This summer, 19-year-old Amanda Gorman sat down to outline her priorities. As the very first U.S. youth poet laureate, a position she earned for her literary talent as well as her record of community engagement and leadership, she asked herself, "What do I want to accomplish?"
Since Gorman took on the inaugural role, she's embarked on a national tour across the U.S. She hopes to make poetry accessible to America's young people, and has sought them out when she speaks and performs. She wanted to be the one sitting and listening, too. Young people around the country, she believes, deserve a say in what she does.
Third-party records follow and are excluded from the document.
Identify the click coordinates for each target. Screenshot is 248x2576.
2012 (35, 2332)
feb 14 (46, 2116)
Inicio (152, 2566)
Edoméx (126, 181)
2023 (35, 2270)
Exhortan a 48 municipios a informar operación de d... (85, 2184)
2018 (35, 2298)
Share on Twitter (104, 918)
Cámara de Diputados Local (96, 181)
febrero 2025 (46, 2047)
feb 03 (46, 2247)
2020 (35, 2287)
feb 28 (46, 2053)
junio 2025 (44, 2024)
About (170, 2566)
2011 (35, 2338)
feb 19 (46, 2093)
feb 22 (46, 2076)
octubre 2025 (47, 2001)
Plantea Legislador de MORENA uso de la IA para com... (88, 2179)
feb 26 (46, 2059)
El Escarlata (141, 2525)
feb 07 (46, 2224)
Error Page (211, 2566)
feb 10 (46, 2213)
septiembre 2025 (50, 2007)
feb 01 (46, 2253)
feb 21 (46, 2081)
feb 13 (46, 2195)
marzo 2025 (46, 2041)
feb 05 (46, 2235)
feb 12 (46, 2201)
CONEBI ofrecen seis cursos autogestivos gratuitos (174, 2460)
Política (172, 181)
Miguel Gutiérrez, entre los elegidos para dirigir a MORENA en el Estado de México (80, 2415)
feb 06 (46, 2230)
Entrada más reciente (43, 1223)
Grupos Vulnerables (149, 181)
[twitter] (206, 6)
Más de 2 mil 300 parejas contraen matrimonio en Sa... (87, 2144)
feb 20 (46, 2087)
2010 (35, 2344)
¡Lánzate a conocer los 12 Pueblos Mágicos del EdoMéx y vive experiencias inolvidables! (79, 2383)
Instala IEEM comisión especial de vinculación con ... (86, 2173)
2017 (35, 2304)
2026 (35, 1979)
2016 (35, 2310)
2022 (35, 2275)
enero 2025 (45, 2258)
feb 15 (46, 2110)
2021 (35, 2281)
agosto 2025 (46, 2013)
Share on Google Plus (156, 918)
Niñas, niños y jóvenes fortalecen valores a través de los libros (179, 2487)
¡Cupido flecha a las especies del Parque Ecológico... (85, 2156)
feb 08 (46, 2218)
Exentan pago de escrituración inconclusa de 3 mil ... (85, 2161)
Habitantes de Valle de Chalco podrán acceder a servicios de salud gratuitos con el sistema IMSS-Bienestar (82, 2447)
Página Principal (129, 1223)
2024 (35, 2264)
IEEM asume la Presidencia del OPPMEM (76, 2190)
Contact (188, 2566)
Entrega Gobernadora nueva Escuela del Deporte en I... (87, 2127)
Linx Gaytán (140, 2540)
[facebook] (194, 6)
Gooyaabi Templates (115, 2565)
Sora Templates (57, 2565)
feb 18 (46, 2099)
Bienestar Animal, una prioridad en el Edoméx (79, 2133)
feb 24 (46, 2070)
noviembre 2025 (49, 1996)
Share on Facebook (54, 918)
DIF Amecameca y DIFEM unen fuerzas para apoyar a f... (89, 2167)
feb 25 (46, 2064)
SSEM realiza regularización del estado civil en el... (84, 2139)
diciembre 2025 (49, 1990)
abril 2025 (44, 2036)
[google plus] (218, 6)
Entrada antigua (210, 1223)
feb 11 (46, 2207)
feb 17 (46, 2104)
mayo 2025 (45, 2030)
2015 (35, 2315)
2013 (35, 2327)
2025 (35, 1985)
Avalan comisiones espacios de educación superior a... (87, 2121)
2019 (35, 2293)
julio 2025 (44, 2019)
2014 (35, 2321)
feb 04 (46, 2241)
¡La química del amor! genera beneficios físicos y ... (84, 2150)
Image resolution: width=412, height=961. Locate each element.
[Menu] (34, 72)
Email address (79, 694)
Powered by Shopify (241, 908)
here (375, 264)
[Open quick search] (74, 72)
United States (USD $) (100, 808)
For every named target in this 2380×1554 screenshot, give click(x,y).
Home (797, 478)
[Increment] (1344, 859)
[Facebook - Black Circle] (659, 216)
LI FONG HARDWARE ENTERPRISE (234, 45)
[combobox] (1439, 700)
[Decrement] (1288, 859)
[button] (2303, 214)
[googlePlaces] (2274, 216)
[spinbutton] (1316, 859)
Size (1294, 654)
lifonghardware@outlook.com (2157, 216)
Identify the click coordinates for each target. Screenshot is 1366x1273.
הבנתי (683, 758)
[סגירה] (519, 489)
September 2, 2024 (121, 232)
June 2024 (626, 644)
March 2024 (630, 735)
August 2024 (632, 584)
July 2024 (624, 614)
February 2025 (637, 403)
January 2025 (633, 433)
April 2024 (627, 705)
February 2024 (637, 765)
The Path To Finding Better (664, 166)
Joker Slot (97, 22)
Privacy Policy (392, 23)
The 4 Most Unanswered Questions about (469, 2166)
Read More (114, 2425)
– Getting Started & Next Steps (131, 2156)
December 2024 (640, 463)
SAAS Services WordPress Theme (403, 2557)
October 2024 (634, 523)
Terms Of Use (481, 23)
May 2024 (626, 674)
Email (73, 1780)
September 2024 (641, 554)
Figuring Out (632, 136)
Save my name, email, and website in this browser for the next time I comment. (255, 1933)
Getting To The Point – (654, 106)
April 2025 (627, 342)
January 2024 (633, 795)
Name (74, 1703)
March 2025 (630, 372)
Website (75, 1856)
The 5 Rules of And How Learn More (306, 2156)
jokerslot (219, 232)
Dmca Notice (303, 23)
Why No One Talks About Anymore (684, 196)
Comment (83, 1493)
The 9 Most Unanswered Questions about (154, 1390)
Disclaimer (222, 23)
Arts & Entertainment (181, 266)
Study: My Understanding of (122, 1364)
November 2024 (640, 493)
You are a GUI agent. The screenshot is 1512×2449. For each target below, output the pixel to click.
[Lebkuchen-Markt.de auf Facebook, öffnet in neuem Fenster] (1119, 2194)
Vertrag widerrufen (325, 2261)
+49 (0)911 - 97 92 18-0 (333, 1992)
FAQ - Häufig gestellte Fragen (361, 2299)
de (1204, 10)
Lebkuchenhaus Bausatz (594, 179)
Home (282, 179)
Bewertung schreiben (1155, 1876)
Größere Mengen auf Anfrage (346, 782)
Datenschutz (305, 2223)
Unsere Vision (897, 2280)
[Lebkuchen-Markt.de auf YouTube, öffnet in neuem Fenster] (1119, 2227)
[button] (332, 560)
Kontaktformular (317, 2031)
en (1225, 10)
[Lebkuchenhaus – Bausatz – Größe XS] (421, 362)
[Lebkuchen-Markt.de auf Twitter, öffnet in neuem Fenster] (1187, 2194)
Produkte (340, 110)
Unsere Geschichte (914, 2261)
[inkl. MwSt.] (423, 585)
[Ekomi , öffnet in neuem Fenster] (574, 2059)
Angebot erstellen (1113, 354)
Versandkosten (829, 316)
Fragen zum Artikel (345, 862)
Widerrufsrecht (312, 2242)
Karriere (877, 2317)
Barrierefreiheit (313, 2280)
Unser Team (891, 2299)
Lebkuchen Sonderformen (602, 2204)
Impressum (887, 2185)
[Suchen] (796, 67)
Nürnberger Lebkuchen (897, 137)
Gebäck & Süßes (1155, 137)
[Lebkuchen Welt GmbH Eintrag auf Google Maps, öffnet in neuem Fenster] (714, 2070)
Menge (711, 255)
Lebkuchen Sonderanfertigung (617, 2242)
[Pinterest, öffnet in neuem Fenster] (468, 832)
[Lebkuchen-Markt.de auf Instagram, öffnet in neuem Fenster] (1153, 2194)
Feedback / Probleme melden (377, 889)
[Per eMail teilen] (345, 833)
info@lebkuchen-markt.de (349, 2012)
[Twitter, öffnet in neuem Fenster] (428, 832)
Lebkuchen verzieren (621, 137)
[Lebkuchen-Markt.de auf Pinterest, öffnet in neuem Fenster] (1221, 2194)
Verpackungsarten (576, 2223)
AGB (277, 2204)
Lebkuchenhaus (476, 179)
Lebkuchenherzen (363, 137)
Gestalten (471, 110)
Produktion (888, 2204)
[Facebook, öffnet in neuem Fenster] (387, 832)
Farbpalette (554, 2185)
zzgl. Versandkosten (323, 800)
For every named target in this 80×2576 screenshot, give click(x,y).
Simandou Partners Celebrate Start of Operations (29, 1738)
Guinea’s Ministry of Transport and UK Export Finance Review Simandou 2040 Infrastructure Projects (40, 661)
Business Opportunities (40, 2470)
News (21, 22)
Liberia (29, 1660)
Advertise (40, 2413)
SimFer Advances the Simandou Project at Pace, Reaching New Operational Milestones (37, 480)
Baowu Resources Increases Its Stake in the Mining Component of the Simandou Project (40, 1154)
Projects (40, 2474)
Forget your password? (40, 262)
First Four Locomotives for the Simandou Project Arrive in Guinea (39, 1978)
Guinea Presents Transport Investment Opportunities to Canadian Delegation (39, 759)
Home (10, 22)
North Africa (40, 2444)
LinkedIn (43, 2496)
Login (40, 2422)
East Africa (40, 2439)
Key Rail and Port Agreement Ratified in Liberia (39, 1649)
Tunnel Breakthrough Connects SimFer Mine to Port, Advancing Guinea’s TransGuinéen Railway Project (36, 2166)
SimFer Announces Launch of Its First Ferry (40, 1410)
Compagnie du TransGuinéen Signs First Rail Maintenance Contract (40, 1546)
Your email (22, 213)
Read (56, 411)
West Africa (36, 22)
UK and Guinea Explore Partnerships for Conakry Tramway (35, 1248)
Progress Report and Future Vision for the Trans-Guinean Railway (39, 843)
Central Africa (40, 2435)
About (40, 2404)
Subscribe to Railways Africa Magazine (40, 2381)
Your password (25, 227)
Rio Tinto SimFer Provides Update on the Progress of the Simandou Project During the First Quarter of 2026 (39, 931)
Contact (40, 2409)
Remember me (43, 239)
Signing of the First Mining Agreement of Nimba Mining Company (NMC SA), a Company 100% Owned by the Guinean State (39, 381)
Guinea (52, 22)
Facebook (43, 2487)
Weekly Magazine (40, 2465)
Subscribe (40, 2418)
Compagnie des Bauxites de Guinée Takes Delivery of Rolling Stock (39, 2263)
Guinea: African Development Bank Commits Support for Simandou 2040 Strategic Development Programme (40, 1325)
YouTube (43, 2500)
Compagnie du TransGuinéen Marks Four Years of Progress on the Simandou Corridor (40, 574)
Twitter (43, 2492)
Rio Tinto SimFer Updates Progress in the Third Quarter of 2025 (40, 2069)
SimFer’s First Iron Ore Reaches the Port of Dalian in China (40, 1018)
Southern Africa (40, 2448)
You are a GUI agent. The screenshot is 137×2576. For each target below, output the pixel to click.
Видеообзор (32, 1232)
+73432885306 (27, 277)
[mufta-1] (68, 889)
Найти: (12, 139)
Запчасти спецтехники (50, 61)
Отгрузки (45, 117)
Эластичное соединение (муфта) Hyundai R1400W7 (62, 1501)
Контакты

"Being the first young poet to have this title means a lot of pressure but also a lot of freedom," said Gorman, who is also a sophomore at Harvard University. "I vacillate between anxiety about the precedent I am setting and the excitement that I'm starting fresh on a blank canvas. No pattern, no forerunners, just me defining what matters most to me as laureate. That has been the most thrilling part."
Gorman's ambition and talent were on full display Sept 17 at the 2017 Social Good Summit in New York City, where she performed her poem "The Gathering Place" in front of a global crowd at the 92nd Street Y and watching via livestream. Inspired by the summit itself, Gorman's poem touched on themes like community, innovation, and hope.
"With one microphone, we streak / across the globe like an eclipse," Gorman read. "We strike our plans into stone / and from this we build a summit worth climbing, / a goal worth reaching, / a world worth building."
Gorman mentioned various people in her poem who were also speaking at the Social Good Summit, including Tony Award-winning actress and singer Cynthia Erivo, and tech entrepreneur ElsaMarie D'Silva, who created an app to protect young women and survivors of sexual assault.